Lahana kafa…
Sebze ve meyvelere düşkünlüğümü hiç saklamadım. Sadece yemek için değil, renk, koku, çiçek hatta duygu yanlarıyla da yakından ilgilendim. Lahana da onlardan birisi. Çocukluğumun geçtiği yerde kış biraz da lahana demekti. Çarşamba Çayı’nın beslediği alüvyonca zengin topraklarda alabildiğine gevrek ve lezzetli lahanalar yetişirdi. Mat kül grisinden bulanık koyu kurşuni renge kadar dalgalanan ince dış yaprakları içe doğru kat kat açıldıkça rengi durulanır, hamamdan yeni çıkmış bir güzel beyaz alacasına bürünür en sonunda da kıvrım kıvrım yapısıyla gönül okşardı. Bir koca lahana geniş sininin ortasına yayılıp sonra haşlandığında bambaşka bir havaya bürünür, sarılıp içine alacağı içlerin hazırlanmasını sabırsızlıkla beklerdi. Annemin biraz da çenesiyle söylediği yarım türküler eşliğinde kağıt gibi düzleşmiş el büyüklüğündeki yaprakları sarışını dikkatle izler, sabırsızlanırdım. Hele dibi birazcık yanmış lahana dolmasına bayılırdım.
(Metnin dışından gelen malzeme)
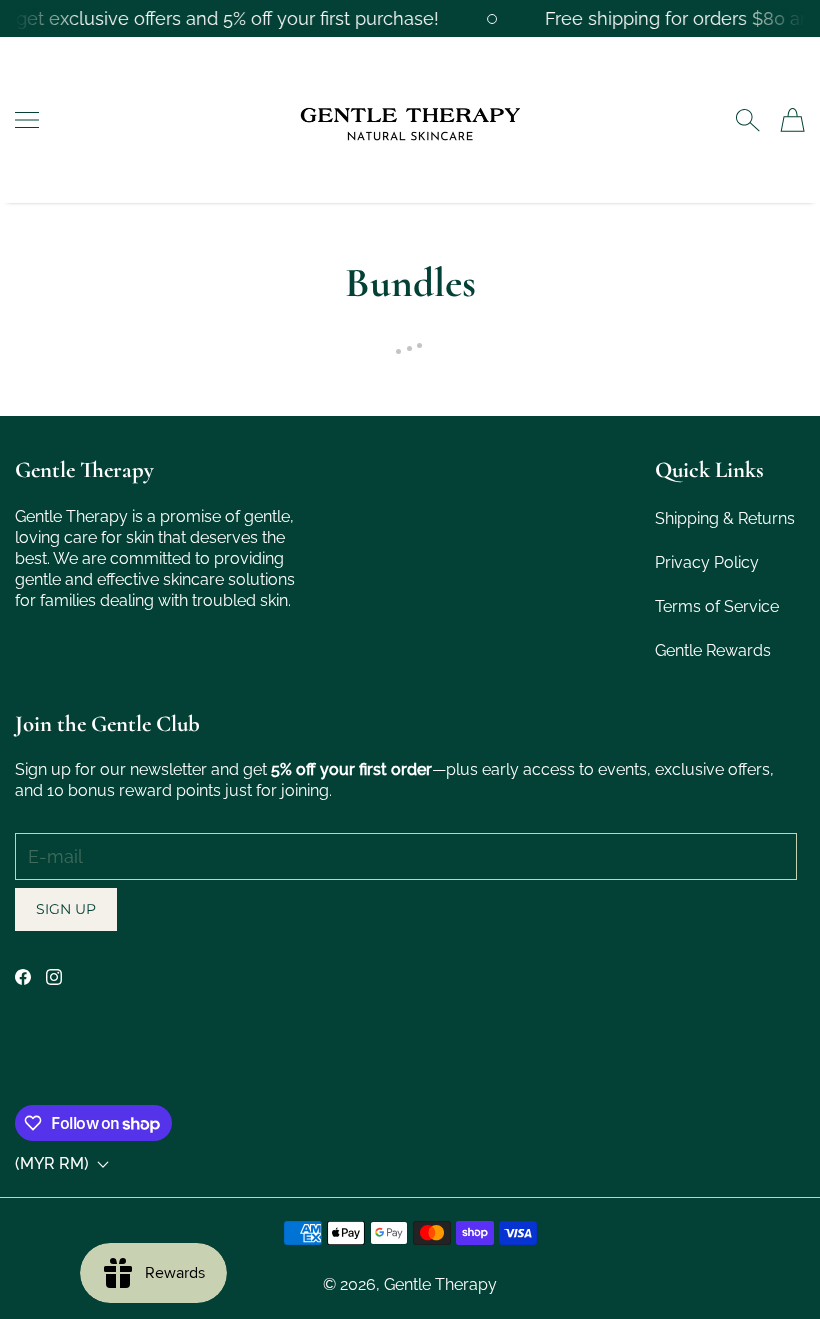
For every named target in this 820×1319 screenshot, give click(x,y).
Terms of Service (717, 606)
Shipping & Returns (725, 518)
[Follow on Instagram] (54, 977)
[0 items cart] (792, 120)
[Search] (747, 120)
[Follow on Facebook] (23, 977)
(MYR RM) (52, 1164)
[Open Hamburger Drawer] (27, 120)
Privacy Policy (707, 562)
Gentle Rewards (713, 650)
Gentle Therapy (440, 1284)
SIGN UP (66, 909)
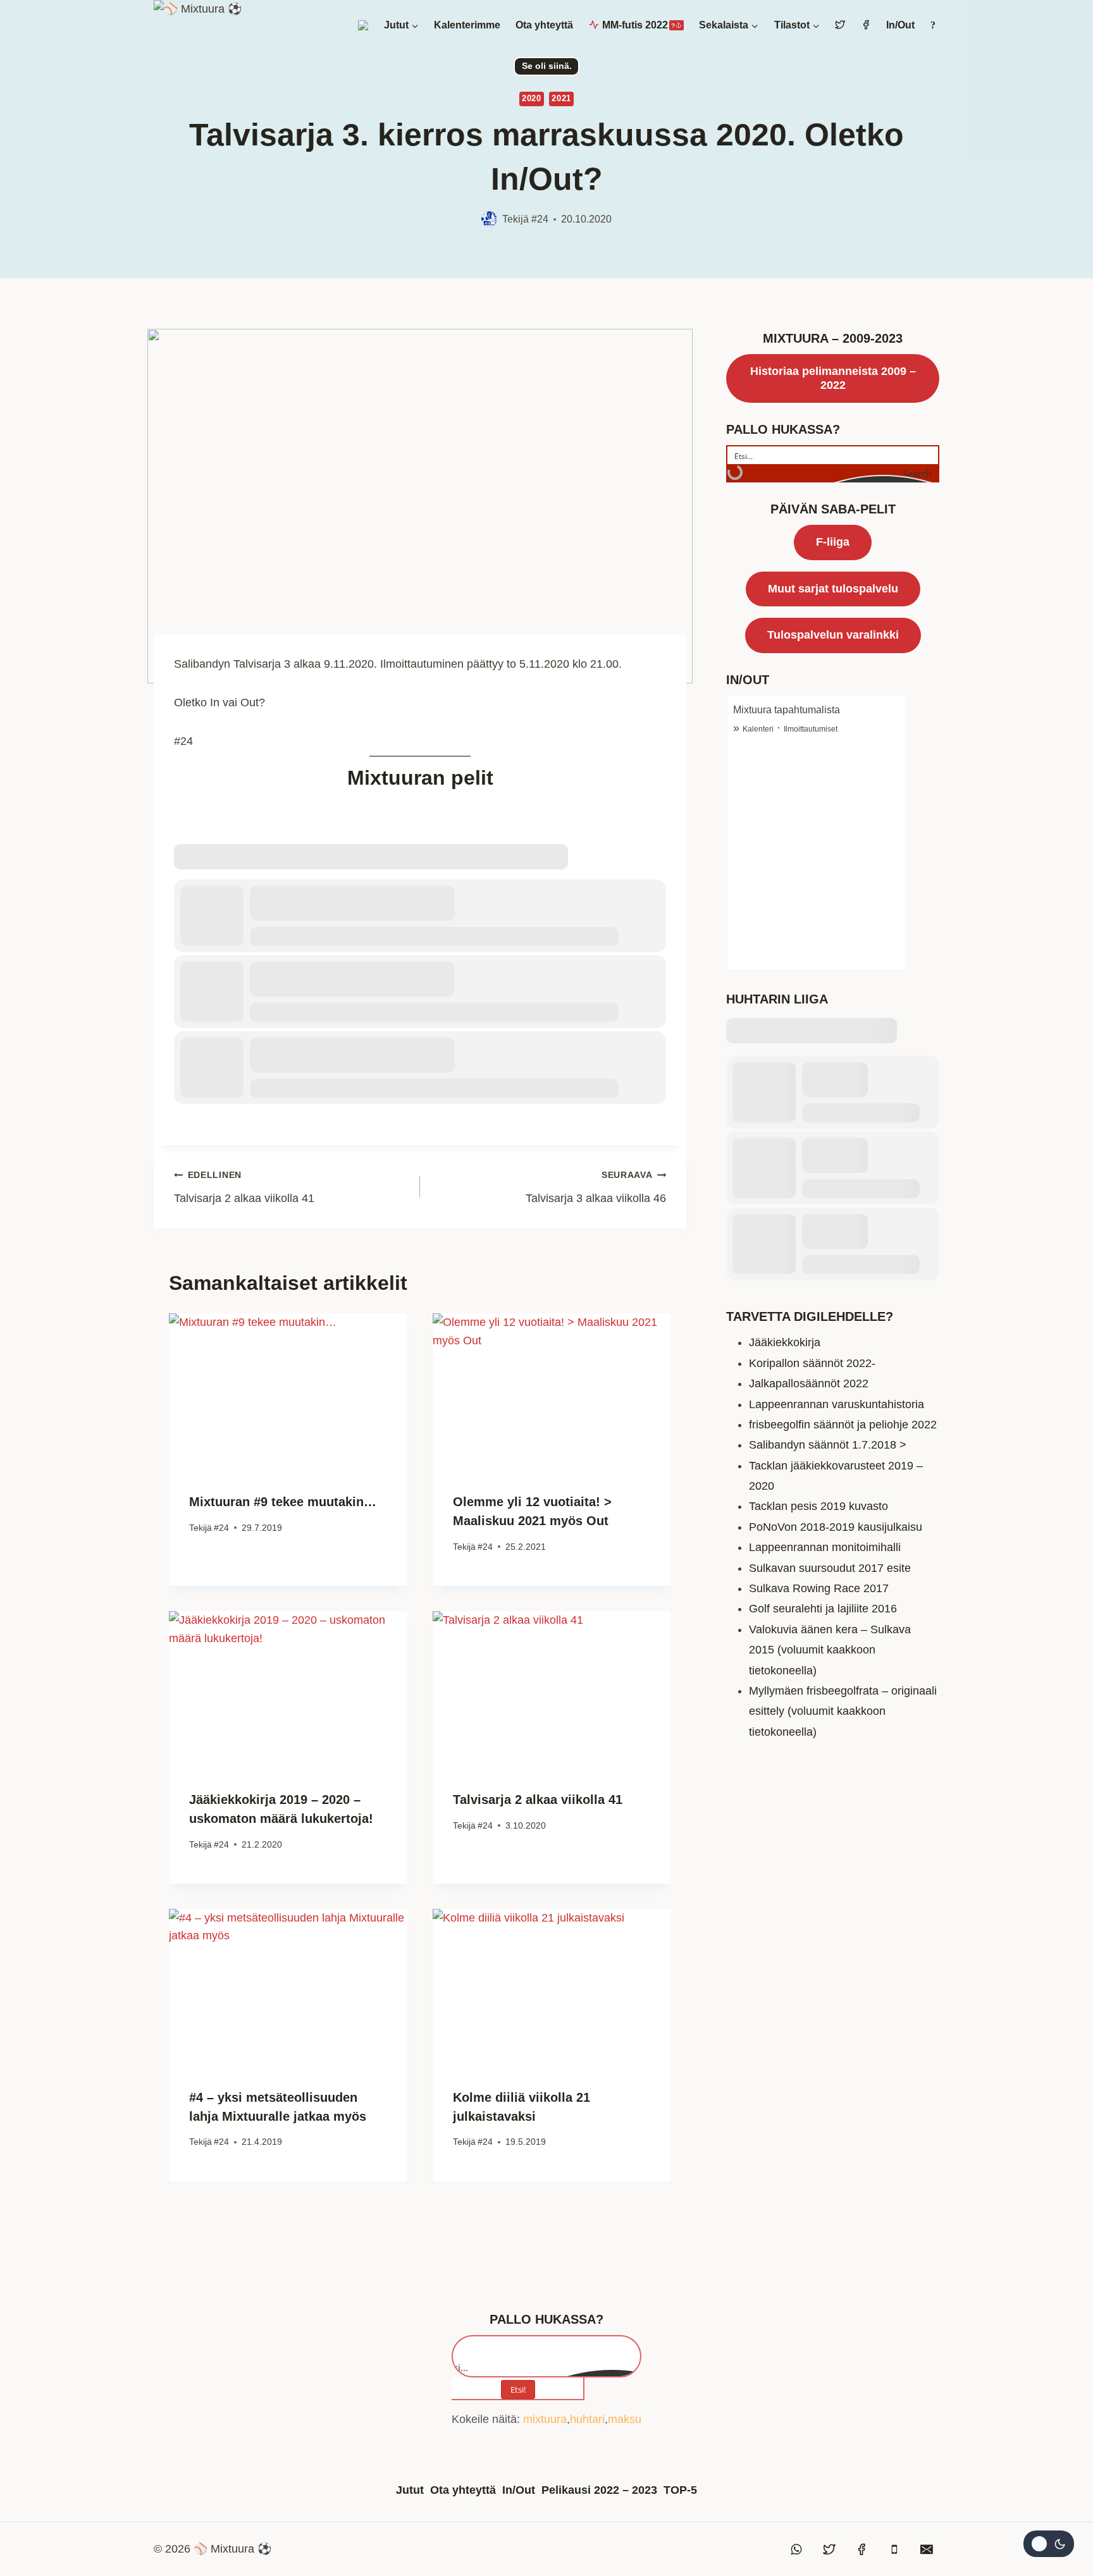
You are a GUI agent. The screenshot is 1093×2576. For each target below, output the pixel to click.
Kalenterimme (467, 25)
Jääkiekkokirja (784, 1342)
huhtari (587, 2419)
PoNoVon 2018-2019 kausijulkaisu (835, 1527)
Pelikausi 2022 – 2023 (599, 2490)
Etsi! (518, 2389)
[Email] (926, 2549)
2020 (531, 98)
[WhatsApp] (797, 2549)
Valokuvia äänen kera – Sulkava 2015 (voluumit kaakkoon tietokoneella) (830, 1650)
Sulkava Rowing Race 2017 (819, 1588)
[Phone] (894, 2549)
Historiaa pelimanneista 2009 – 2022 (833, 378)
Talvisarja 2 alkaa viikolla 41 (244, 1187)
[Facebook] (861, 2549)
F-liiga (832, 542)
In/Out (900, 25)
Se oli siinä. (547, 66)
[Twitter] (829, 2549)
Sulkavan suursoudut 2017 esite (830, 1568)
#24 (539, 219)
O yabani ve eşsiz kokusunun hayallerine dalardım. Turşusu ve kapuska yemeği yanında Rusların meşhur borç çorbasına sonradan zaman zaman gönül düşürsem de lahana dolmadır benim için. Sıcak soğuk ayırmaz bir çocukluk arkadaşıyla buluşmuşçasına yanına otururum.
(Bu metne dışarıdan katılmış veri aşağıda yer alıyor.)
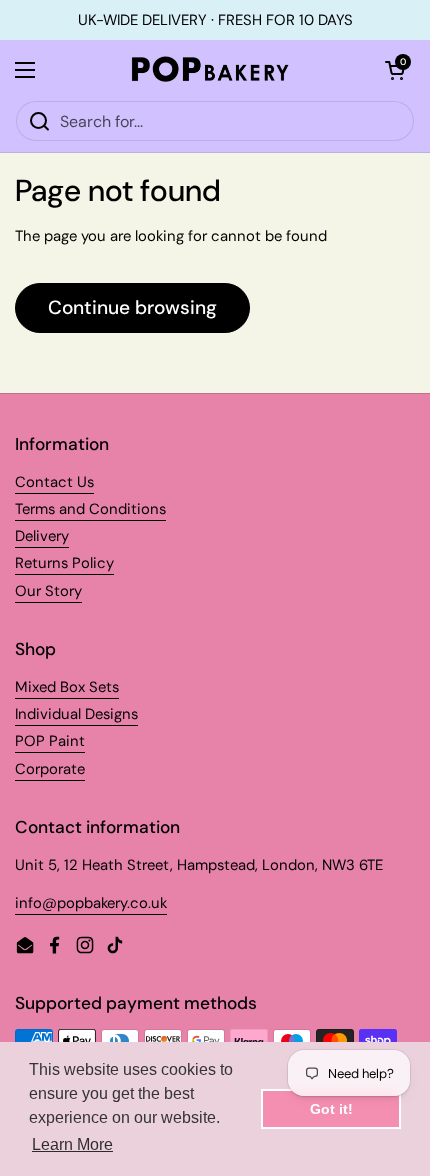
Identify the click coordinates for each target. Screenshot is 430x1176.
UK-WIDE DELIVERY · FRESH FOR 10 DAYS (215, 20)
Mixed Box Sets (67, 687)
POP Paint (50, 741)
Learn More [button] (72, 1144)
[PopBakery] (210, 70)
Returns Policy (64, 563)
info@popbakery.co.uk (91, 903)
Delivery (42, 536)
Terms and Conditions (90, 509)
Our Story (48, 591)
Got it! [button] (331, 1109)
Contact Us (54, 482)
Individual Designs (76, 714)
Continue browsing (132, 307)
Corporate (50, 769)
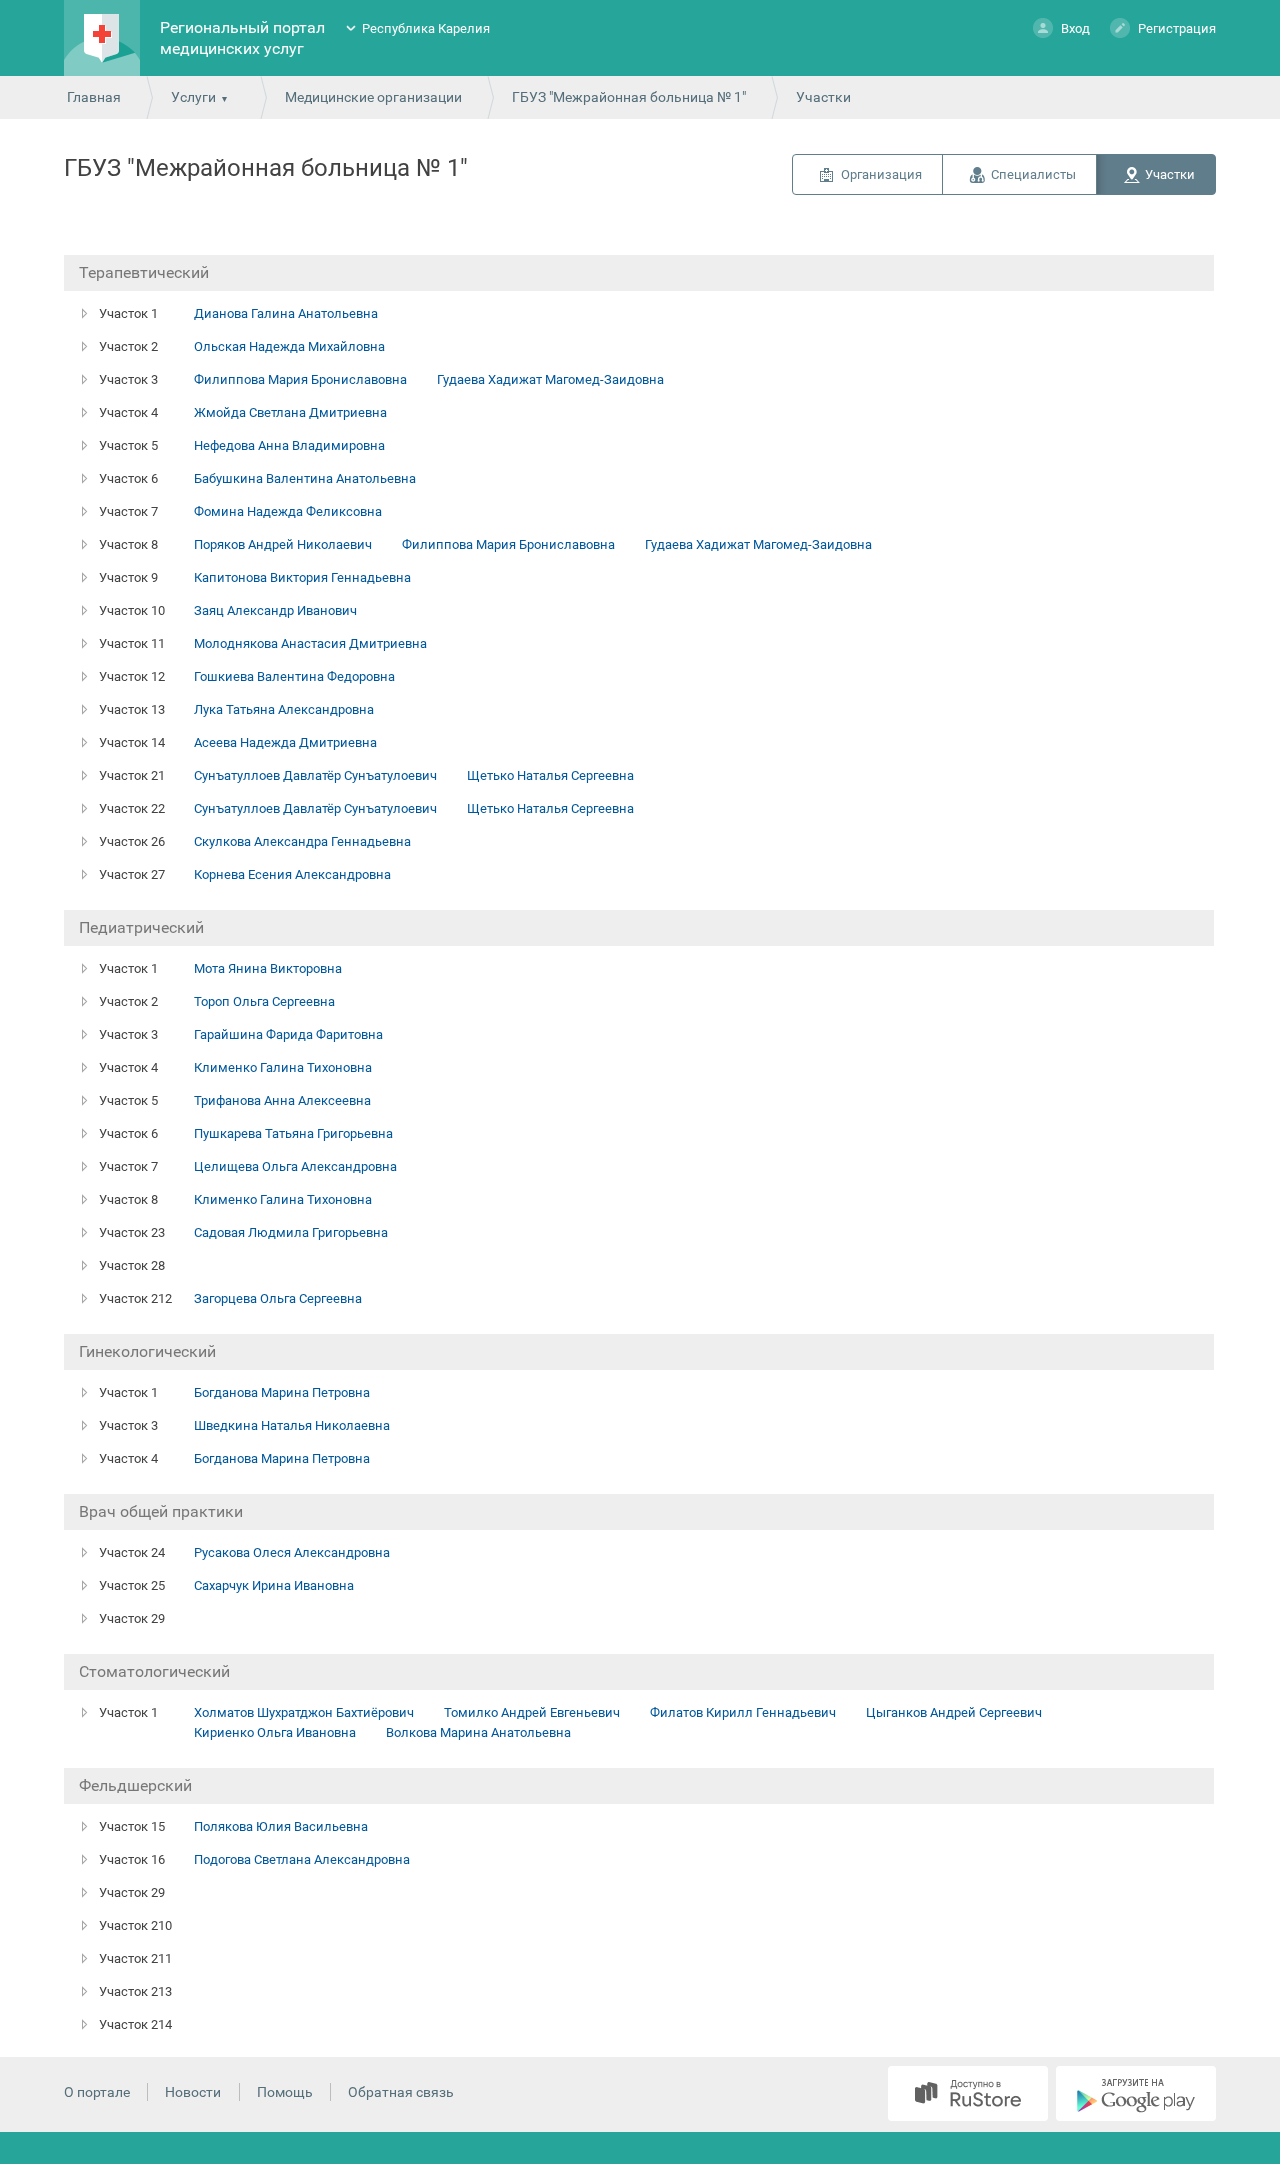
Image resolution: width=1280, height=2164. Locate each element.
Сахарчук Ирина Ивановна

Sonradan bu güzel çiçeğin, pekala çiçektir aynı zamanda, Osmanlı’da, Yeniçeriler arasında sembol olarak kullanıldığını öğrenince hiç şaşırmadım. ‘Mesnevi okuma ve pilav yeme’nin yanında elbette böyle huyları olur bir toplumun. Kaynakların yazdığına göre, yeniçeriler talim sırasında ‘lahana ve bamyacı’ olmak üzere ikiye bölünür kendi aralarında rekabet ederlermiş. Güya makbul lahana Merzifon onun rakibi makbul bamya da Amasya’dan gelirmiş. Bamyanın hünerlerine ayrıca eğilmek gerekir ama şimdi lahanayı anışımın sebebi bambaşka. Vaktiyle, TRT’nin İstanbul kültürüne çok değer kazandırmış değerli yönetmenlerinden Tanju Kurtarel ile çalışmış ve İstanbul’u dere tepe, mahzen mahzen dolaşmıştım. Onun çektiği ‘Yedi Tepe Yedi İklim’ belgeseli arşivlerde görsel bir tarih hazinesi olarak duruyor. Bir seferinde yolumuz Çengelköy’e düşmüş ve oradaki ‘lahana kafa’ çeşme ile buluşmuştuk. Asıl ismi Serkavas Ahmet Ağa çeşmesiymiş. Ben içimdeki bu lahana tutkusu sebebiyle ayrıca ona bağlanmış ve hikayesini dinleyince bu bağlılığım daha da artmıştı. Bir vesileyle yolum oraya düştüğünde bizim çeşmeyi ziyaret eder, sessizce karşıdan izlerdim.
***
Geçtiğimiz hafta bir gazetede yer alan bir habere göre bizim çeşme yeni İstanbul haramilerinin boğazına batmış. ‘165 yıllık lahanacılar çeşmesi yıllar içinde plansız ve izinsizce yapılan çevre düzenlemeleri nedeniyle önce kaldırım taşlarının altına gömüldü. Yeniden girişilen çevre düzenlemesiyle boylu boyunca gün yüzü görebilen çeşme, etrafındaki çalışmalardan etkilenmemesi için şimdilik kartonlara sarılmış duruyor’ ifadelerini okuyunca aklıma, halkımızın yağmur ve doludan arabaların korunması için buzdolabı kolileri ve halılarla yaptığı ve bienal sanatçıların kıskandıracak derecedeki absürt görüntüler geldi. Kimin aklına düştüyse, çeşme boydan boya koli ile sarılıp bantlanmıştı. Gazete 165 yıl önceki önü mini mermer yalaklı görüntü ile bir mafya tarafından cezalandırılmak için adeta kaldırıma gömülmüş bir adam izlenimi veren sonraki resmini ve şimdiki halinin fotoğraflarına yer vermişti.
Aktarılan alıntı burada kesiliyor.